Katie McCrary, the 38-year-old mentally ill woman who was beaten with a baton by DeKalb Police Officer P.J. Larscheid, now has some high profile legal help. Former DeKalb County District Attorney Robert James, now in private practice, said he is representing McCrary in the criminal case in which she was charged with felony obstruction of a police officer during her June 4 arrest at a Chevron convenience store in Decatur. Glenda Hatchett, who is part of The Hatchett Firm and is known for her syndicated television show, “Judge Hatchett,” is representing McCrary civilly.
The incident made national headline news after Larscheid’s supervisors, who had initially cleared him of any wrongdoing, re-opened their investigation a couple of weeks ago when they learned a customer at the convenience store had recorded a video of the beating that went viral on the internet.
“I’m doing this because it is the right thing to do. God gives us talents and abilities to help people and no one needs help more than Katie,” Roberts told On Common Ground News.
Roberts said McCrary is in a mental health facility. He said he got the case after he was asked to represent her about a week ago.

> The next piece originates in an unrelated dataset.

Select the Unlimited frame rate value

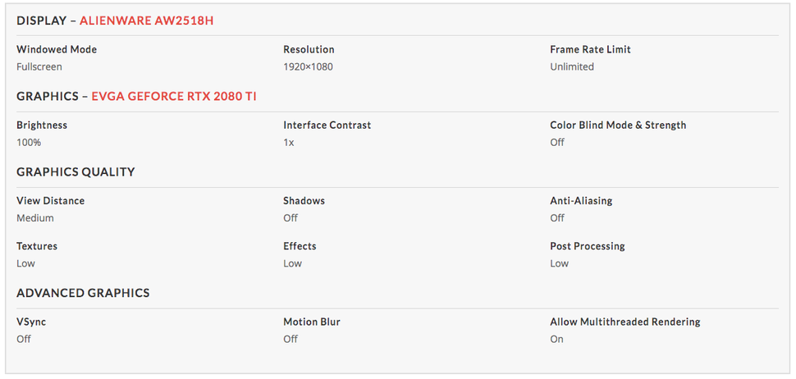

“She’s a sweet, gentle soul but she does have some challenges. Still, her condition doesn’t have anything to do with the beating she received. Like everyone else who saw the video of the beating, I was very troubled by it,” said James. “It was very sad to see her lying on the floor prostate being beaten with a metal stick.”
Roberts said he is cooperating with the GBI, which is now handling the investigation.
“I have not received any indication of how long the investigation might take. We will be prepared to move forward when the investigation is completed,” said Roberts.
The incident happened at the Chevron convenience store at 3364 Glenwood Road in Decatur. Officer Larscheid responded to a call from the convenience store that a woman was asking customers for money inside the store. Larscheid had a brief conversation with McCrary and she ended up on the floor with him beating her with his baton. McCrary was arrested, treated at Grady Memorial Hospital and booked into the DeKalb jail.
The woman’s husband, Antoine McCrary, told Channel 2 Action News his wife suffers from mental health issues.
Khalid Hussain, a former manager at the Chevron convenience store where Katie McCrary was beaten and arrested, said he never wanted McCrary arrested and is sorry for what happened to her. He said he supported McCrary 100 percent. He said he was not at the store on the Sunday when the incident happened.
“I saw the whole video and really, I cannot see it because it was very bad,” Hussain said during an interview with 1380-WAOK radio talk show host Rashad Richey and CBS-46 television news anchor Sharon Reed. “…It was like a shock.”
Hussain said he has known McCrary for the last seven years. He said he provided coffee and fed her nearly every day.
“I feed her for lunch time. She always come in,” said Hussain.
Larscheid, who has been with the police department for over five years, has used force 14 times, including euthanizing a deer with a firearm in 2011, according to his personnel file obtained by Channel 2. He has been reassigned to an administrative job, pending an internal investigation and an investigation by the GBI.
Meanwhile, there has been an outcry from civil rights groups and others demanding justice. The DeKalb SCLC has led a boycott in front of the Chevron convenience store where McCrary was beaten. A group of state legislators spoke out during a press conference in July. The DeKalb NAACP and its president, Teresa Hardy, held a rally and panel discussion on July 29 at New Life Church of Decatur.
DeKalb County Commissioner Gregory Adams, who attended the NAACP’s rally and panel discussion, called the beating “deplorable,” while urging the community to await the outcome of the investigation
“It was deplorable what I saw on the video. I think it was excessive and abusive. In the 10 years that I’ve been a police officer, I’ve never used my baton. It didn’t take all of that to arrest her,” said Adams.
John Evans, president of Operation Lead in DeKalb, said the groups must keep the pressure on to fight for justice on McCrary’s behalf.
“We’ve got to stay on it and complete it. This is so important. We can’t go away,” Evans said.